Direção Universitária censura manifestação contra Israel
Em 8 de fevereiro, estudantes que organizavam a semana contra o Apartheid Israelense, na Universidade de Carleton, colaram 100 pôsteres para divulgar as palestras e eventos públicos que ocorreriam em campus de 40 cidades ao redor do mundo. A semana contra o Apartheid foi uma das decisões tiradas do Fórum Social Mundial, ocorrido em Belém do Pará.

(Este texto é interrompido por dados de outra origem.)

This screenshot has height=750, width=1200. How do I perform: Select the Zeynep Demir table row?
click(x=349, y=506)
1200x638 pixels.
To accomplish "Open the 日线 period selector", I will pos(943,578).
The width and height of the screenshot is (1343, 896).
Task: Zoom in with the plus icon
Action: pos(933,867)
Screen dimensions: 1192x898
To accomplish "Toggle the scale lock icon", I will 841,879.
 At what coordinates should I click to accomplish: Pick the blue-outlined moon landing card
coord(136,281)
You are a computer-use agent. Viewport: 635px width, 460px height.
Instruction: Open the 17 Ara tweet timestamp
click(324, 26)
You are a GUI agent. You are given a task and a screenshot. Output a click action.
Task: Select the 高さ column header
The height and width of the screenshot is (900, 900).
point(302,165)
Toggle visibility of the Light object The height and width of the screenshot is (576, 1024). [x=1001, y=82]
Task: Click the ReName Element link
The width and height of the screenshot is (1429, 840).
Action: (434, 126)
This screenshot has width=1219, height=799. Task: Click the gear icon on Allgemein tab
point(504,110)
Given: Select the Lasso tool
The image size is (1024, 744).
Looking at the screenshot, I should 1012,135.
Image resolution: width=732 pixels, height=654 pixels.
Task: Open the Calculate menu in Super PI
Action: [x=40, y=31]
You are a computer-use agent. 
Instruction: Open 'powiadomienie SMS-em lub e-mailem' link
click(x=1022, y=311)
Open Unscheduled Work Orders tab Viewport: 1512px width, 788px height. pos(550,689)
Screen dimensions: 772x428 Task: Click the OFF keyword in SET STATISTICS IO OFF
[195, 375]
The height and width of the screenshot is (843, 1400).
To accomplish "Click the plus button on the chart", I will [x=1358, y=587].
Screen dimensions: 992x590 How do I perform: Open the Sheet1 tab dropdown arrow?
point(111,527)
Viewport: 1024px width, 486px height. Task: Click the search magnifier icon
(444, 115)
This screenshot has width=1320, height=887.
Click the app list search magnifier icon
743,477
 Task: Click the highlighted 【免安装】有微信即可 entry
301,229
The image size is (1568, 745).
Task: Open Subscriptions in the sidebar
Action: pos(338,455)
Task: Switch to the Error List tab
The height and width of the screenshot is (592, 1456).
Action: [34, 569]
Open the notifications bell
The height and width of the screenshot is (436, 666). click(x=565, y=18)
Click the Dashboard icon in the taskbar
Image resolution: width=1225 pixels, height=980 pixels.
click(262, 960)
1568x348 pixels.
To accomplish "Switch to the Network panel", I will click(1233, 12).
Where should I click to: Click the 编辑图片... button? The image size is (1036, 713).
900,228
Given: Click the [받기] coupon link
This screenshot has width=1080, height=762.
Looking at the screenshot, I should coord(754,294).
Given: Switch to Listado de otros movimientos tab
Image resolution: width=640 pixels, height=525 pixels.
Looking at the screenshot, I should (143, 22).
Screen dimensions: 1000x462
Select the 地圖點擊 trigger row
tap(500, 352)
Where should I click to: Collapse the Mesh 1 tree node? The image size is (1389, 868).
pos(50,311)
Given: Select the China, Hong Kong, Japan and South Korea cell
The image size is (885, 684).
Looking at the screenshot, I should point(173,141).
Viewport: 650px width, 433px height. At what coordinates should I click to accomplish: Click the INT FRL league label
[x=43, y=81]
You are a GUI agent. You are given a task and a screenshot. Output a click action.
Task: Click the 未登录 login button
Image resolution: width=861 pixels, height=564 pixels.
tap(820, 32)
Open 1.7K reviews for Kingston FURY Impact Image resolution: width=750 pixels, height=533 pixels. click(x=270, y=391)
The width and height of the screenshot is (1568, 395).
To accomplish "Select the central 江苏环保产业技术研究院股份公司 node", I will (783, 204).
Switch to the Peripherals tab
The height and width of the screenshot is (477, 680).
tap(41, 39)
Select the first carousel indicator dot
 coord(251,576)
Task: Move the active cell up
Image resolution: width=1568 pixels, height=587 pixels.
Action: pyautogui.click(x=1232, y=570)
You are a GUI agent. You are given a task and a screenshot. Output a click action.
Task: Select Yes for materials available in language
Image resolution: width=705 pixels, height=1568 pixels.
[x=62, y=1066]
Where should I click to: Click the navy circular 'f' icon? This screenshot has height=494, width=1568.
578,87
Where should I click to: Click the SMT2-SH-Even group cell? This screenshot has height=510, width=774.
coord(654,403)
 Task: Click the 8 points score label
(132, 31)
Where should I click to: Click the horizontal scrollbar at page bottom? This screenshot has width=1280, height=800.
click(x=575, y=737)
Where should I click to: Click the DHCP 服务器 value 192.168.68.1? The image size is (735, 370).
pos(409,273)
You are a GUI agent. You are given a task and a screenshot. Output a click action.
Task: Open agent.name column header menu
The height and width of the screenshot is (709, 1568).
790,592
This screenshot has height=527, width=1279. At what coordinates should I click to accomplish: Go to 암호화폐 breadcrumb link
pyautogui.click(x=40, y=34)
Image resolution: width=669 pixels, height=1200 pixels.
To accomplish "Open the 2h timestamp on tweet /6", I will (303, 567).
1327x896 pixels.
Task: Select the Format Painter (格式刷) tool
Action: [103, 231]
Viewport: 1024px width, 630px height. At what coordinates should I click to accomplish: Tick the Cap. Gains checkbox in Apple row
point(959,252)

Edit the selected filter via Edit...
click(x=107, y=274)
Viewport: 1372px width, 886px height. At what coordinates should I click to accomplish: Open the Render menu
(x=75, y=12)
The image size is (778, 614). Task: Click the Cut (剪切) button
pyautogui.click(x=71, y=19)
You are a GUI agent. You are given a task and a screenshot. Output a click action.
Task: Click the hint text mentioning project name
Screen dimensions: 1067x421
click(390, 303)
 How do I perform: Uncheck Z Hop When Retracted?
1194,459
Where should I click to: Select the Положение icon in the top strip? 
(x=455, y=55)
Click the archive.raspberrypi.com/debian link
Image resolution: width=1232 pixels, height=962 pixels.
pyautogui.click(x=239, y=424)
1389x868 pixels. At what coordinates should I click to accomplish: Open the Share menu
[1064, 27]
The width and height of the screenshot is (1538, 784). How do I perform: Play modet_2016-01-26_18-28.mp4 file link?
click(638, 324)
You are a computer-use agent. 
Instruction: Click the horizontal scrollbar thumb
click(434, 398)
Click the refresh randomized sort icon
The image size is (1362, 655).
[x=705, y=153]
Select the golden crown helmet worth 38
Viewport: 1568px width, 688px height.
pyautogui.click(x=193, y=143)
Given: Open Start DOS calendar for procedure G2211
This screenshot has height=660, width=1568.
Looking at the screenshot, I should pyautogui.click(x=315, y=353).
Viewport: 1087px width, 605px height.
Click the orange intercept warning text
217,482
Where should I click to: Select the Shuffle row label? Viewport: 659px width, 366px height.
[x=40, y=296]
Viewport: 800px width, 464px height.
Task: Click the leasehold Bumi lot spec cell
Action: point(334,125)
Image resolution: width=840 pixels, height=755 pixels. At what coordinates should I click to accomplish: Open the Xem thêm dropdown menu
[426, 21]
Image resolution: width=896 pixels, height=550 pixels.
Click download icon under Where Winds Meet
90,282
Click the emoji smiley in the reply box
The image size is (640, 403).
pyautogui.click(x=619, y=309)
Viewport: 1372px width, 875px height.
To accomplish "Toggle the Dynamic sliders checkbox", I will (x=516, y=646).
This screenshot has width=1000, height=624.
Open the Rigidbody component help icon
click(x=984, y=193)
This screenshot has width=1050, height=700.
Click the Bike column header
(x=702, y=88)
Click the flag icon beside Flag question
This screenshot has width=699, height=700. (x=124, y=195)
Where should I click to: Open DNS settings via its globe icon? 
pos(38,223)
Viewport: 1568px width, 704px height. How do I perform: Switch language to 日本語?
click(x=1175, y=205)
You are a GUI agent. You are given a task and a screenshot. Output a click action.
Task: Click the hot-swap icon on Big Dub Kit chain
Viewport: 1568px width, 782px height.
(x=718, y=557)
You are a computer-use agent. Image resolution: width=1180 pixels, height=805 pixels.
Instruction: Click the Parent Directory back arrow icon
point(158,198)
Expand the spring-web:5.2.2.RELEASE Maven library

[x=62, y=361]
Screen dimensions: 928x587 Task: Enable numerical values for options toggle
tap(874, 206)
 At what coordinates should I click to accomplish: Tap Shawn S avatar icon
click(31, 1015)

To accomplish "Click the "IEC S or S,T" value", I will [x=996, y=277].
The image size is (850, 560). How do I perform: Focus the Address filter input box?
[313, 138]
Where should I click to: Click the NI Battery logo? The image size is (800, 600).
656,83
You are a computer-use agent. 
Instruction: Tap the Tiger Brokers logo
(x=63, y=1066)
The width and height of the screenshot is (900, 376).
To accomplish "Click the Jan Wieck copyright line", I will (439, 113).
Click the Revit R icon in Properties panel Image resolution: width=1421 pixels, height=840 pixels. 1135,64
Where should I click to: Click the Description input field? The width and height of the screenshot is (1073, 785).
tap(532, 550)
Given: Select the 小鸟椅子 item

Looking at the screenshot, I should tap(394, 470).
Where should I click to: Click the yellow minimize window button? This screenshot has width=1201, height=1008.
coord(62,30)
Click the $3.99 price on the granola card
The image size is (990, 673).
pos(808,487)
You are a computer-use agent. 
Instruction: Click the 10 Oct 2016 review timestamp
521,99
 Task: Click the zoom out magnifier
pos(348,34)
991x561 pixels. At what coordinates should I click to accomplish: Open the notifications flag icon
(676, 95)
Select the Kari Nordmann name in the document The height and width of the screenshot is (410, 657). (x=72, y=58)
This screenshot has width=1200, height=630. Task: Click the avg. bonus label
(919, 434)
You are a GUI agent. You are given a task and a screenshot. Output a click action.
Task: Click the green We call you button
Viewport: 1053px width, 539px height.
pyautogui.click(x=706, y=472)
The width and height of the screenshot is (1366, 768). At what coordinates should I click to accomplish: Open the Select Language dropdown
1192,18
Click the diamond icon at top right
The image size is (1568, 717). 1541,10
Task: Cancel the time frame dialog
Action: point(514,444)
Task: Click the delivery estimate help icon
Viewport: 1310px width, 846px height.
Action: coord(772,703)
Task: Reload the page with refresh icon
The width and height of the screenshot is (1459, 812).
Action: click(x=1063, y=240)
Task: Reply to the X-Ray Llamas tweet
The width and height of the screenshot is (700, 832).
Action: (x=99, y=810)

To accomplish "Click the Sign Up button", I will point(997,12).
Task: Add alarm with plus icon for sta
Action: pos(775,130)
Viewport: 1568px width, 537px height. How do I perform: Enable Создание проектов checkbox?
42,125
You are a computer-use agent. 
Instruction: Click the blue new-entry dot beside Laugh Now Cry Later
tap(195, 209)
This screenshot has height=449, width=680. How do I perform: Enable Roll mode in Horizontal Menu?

No dia seguinte, os pôsteres foram retirados pelo Serviço de Equidade da Universidade, sob a argumentação de que “poderiam ser vistos como um incitamento à infração de direitos protegidos pelo Código de Direitos Humanos de Ontário” e de que seriam “insensíveis a normas de discurso civil em uma sociedade democrática livre”.
O caso é que a direção da Universidade usou dos direitos humanos para proibir manifestações contra a violência de Israel sobre os palestinos na sua política de ocupação. Em resumo, censurou manifestações contra Israel. O argumento central foi o uso de um pôster desenhado (no foto) pelo brasileiro Carlos Latuff, cartunista.
A luta interna pela tomada de posição ocorreu durante os ataques. Nesse período, que atravessou quase todo o mês de janeiro, 56 professores da Universidade canadense pediram à presidente, Roseanne Runte, que condenasse os bombardeios de Israel à Universidade Islâmica de Gaza. Nada. A Administração de Carleton, no dia 12, avisou que “todos os relatos de incidentes de intolerância racial ou religiosa serão investigados vigorosamente e respondidos não importando as pessoas ou grupos envolvidos”. A Administração poderia se a primeira a ser investigada.
Aqui no Brasil, no dia 3 de março, terça-feira, ocorre debate sobre a questão palestina na Universidade de São Paulo, às 18h, promovido pelo Centro Acadêmico da História.